Issue
-
After upgrading CloudBees Core to release 2.190.2.2, Kubernetes planned agents are stuck in "Pending" and builds are hanging forever, waiting for the planned agents to come online with "Waiting for next available executor".
-
In such cases, the agent pod are not even scheduled
Environment
-
CloudBees CI (CloudBees Core) 2.190.2.2
-
CloudBees CI (CloudBees Core) on Modern Cloud Platforms - Managed controller 2.190.2.2
-
CloudBees CI (CloudBees Core) on Modern Cloud Platforms - Operations Center 2.190.2.2
-
CloudBees CI (CloudBees Core) on Traditional Platforms - Client controller 2.190.2.2
-
CloudBees CI (CloudBees Core) on Traditional Platforms - Operations Center 2.190.2.2
-
Kubernetes Plugin from version 1.19.1 to 1.21.2 (excluded)
Related Issue(s)
-
JENKINS-56307 (regression)
-
JENKINS-60055 (fix)
Explanation
This is a bug in the kubernetes plugin introduced by JENKINS-56307 in version 1.19.1 of the kubernetes plugin.
This version introduces a new Node Provisioner strategy NoDelayProvisionerStrategy
that is enabled by default. The strategy provisions a node as soon as the Node Provisioner detects a need for more agents. As opposed to the default strategy that makes his decision based on load estimates.
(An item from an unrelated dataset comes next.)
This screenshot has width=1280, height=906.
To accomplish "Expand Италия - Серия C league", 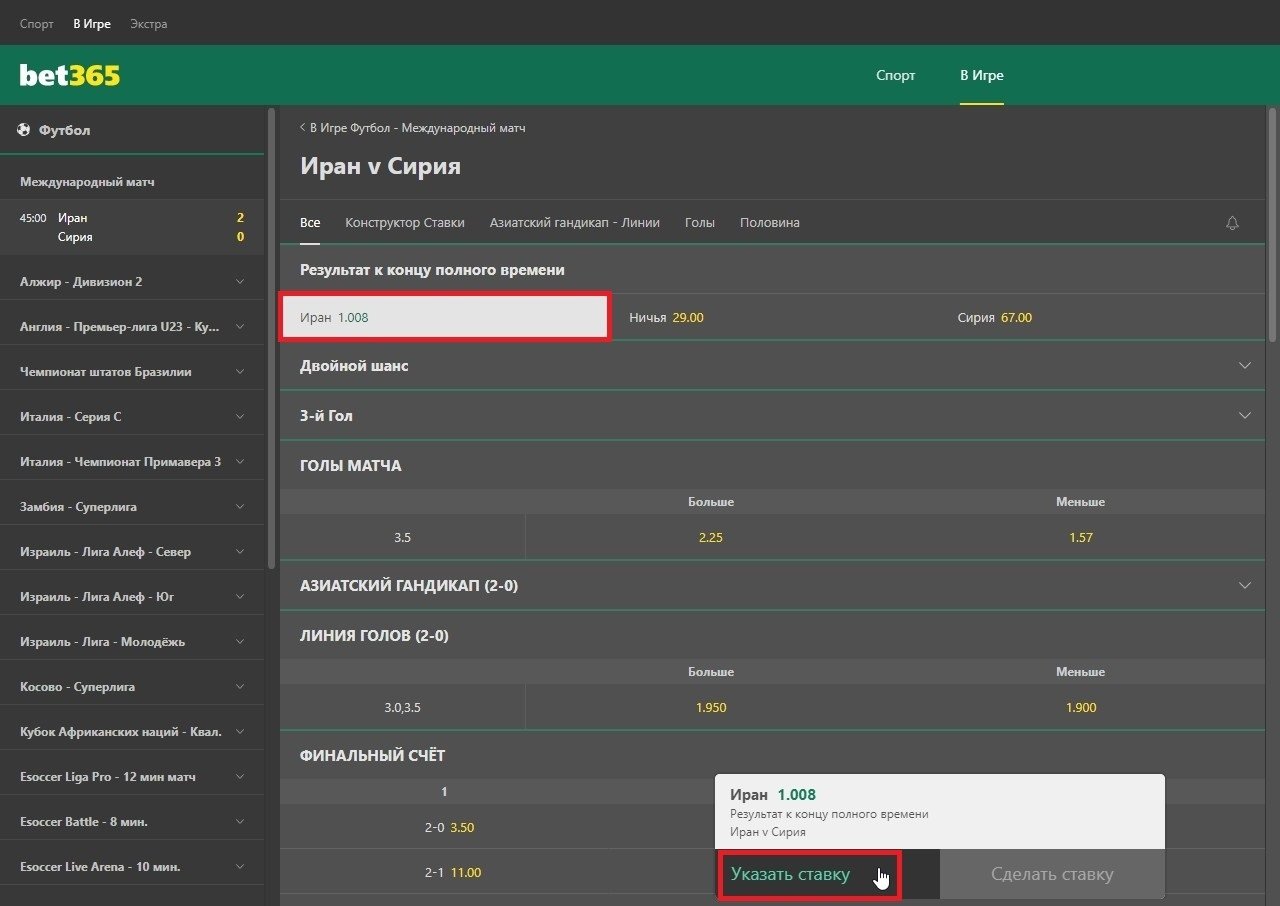I will point(239,417).
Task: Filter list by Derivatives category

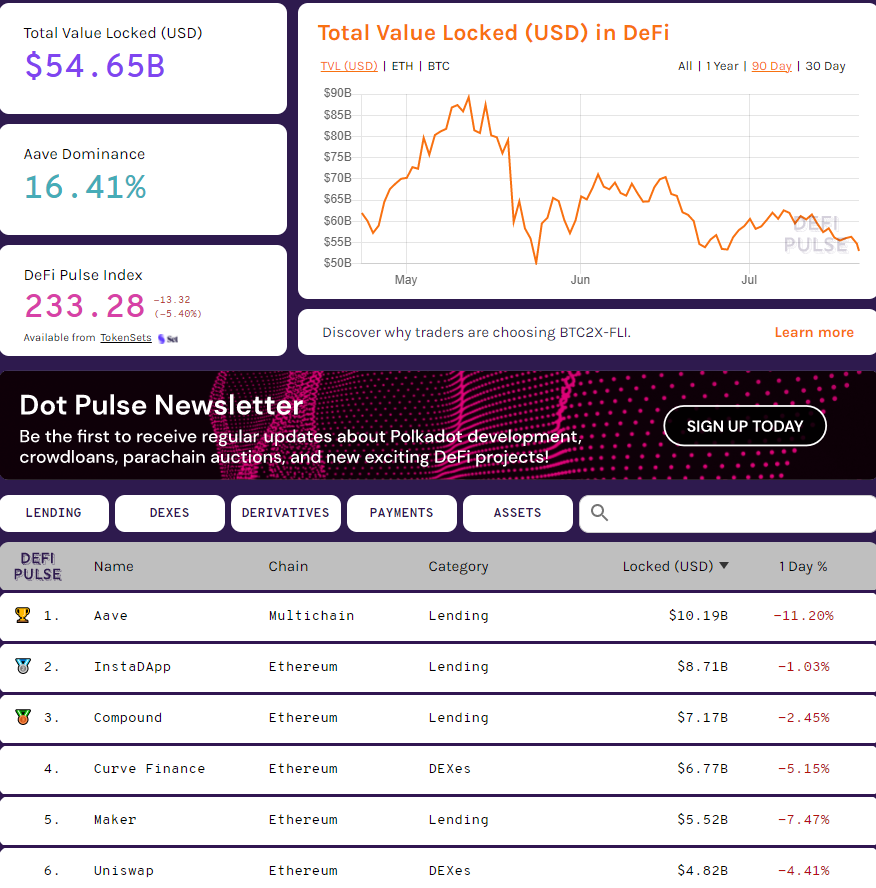Action: point(286,513)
There is a bug in the implementation that causes agents to never be provisioned and builds to hang.
Resolution
This issue has been fixed in version 1.21.2 of the kubernetes plugin.
Solution
The solution is to upgrade CloudBees CI to version CloudBees CI 2.190.3.2 or later.
Workaround
The workaround is to disable the NoDelayProvisionerStrategy
. This can be done by adding the system property -Dio.jenkins.plugins.kubernetes.disableNoDelayProvisioning=true
to the controller’s startup. This requires to restart the controller in order to take effect. See How to add Java arguments to Jenkins to under stand how to do this.